Tasks for this exercise>
A. Answer these questions using the court opinion excerpt:
(i) In what month and year did Plaintiffs file the First Amended Complaint?
(ii) Which agency did the Court invite to file an amicus curiae brief?
(iii) Under the legal standard stated, when is a fact "material"?
B. Extend the court opinion excerpt on the summary judgment motions, picking up right after its final sentence.

Text passage>

In light of the Ninth Circuit's opinion, Plaintiffs filed the First Amended Complaint in September 2019. See Dkt. No. 35 (or “FAC”). The Secretary again moved to dismiss and the Court denied the motion in January 2020. Dkt. No. 43. Plaintiffs then filed motions for partial summary judgment and for preliminary injunction, which were also both denied in June 2020. Dkt. No. 78.

The Secretary filed the pending motion for summary judgment after the close of discovery. Dkt. No. 94. After briefing on the Secretary's motion was complete, the Court invited the United States Center for Medicare and Medicaid Services (“CMS”) to file an amicus curiae brief. Dkt. No. 102. In response, the United States filed its Statement of Interest in September 2021. Dkt. 7 No. 112 (or “USA SOI”). In October 2021, Plaintiffs filed their pending motion for summary judgment. Dkt. No. 121.

II. LEGAL STANDARD

Summary judgment is proper when a “movant shows that there is no genuine dispute as to any material fact and the movant is entitled to judgment as a matter of law.” Fed.R.Civ.P. 56(a). A fact is “material” if it “might affect the outcome of the suit under the governing law.” Anderson v. Liberty Lobby, Inc., 477 U.S. 242, 248 (1986). And a dispute is “genuine” if there is evidence in the record sufficient for a reasonable trier of fact to decide in favor of the nonmoving party. Id. The Court views the inferences reasonably drawn from the materials in the record in the light most favorable to the nonmoving party, Matsushita Elec. Indus. Co. v. Zenith Radio Corp., 475 U.S. 574, 587-88 (1986), and “may not weigh the evidence or make credibility determinations, ” Freeman v. Arpaio, 125 F.3d 732, 735 (9th Cir. 1997), overruled on other grounds by Shakur v. Schriro, 514 F.3d 878, 884-85 (9th Cir. 2008).

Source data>
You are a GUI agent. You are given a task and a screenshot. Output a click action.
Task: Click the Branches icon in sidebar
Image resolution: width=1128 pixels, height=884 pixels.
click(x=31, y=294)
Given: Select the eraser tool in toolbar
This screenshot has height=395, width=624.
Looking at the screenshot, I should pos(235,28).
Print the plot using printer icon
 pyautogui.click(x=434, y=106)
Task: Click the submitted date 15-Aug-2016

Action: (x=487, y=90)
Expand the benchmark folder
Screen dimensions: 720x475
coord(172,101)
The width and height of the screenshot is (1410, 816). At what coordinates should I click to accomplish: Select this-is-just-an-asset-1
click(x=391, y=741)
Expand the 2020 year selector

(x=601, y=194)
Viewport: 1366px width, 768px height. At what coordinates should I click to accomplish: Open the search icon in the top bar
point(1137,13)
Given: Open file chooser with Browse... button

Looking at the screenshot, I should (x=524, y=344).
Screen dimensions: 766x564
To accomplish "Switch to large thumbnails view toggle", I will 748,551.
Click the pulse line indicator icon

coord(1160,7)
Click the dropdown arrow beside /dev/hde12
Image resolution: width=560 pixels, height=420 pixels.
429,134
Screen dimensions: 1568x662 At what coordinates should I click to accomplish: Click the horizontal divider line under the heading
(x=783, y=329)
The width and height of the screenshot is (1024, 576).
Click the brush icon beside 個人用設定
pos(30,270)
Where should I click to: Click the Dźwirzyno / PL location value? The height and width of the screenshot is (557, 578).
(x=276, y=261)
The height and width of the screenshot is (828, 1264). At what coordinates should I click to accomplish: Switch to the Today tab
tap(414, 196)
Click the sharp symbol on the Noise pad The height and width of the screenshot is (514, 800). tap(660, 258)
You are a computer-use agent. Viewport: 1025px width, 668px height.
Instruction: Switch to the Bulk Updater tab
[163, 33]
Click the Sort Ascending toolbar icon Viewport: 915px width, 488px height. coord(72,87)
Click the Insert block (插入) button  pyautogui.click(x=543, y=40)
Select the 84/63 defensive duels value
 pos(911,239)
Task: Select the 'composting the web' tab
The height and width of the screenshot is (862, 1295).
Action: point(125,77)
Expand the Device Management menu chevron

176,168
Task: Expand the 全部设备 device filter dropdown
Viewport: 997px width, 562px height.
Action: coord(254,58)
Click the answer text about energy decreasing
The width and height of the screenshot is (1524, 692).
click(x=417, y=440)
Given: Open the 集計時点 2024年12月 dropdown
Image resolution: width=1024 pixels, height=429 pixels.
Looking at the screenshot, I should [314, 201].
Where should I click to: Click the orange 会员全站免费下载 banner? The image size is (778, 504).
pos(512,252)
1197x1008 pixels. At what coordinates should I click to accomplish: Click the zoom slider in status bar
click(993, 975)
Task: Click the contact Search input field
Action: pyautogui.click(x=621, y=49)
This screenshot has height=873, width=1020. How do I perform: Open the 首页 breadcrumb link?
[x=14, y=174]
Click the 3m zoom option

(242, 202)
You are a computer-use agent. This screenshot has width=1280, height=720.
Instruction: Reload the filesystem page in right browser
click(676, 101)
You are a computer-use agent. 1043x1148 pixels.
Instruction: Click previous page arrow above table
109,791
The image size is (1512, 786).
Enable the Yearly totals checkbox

Answers to each task>
A.
(i) September 2019
(ii) The United States Center for Medicare and Medicaid Services ("CMS")
(iii) When it "might affect the outcome of the suit under the governing law"

B.
The moving party bears both the ultimate burden of persuasion and the initial burden of producing those portions of the pleadings, discovery, and affidavits that show the absence of a genuine issue of material fact. Celotex Corp. v. Catrett, 477 U.S. 317, 323 (1986). Where the moving party will not bear the burden of proof on an issue at trial, it “must either produce evidence negating an essential element of the nonmoving party's claim or defense or show that the nonmoving party does not have enough evidence of an essential element to carry its ultimate burden of persuasion at trial.” Nissan Fire & Marine Ins. Co. v. Fritz Cos., 210 F.3d 1099, 1102 (9th Cir. 2000). Where the moving party will bear the burden of proof on an issue at trial, it must also show that no reasonable trier of fact could not find in its favor. Celotex Corp., 477 U.S. at 325. In either case, the movant “may not require the nonmoving party to produce evidence supporting its claim or defense simply by saying that the nonmoving party has no such evidence.” Nissan Fire & Marine Ins. Co., 210 F.3d at 1105. “If a moving party fails to carry its initial burden of production, the nonmoving party has no obligation to produce anything, even if the nonmoving party would have the ultimate burden of persuasion at trial.” Id. at 1102-03.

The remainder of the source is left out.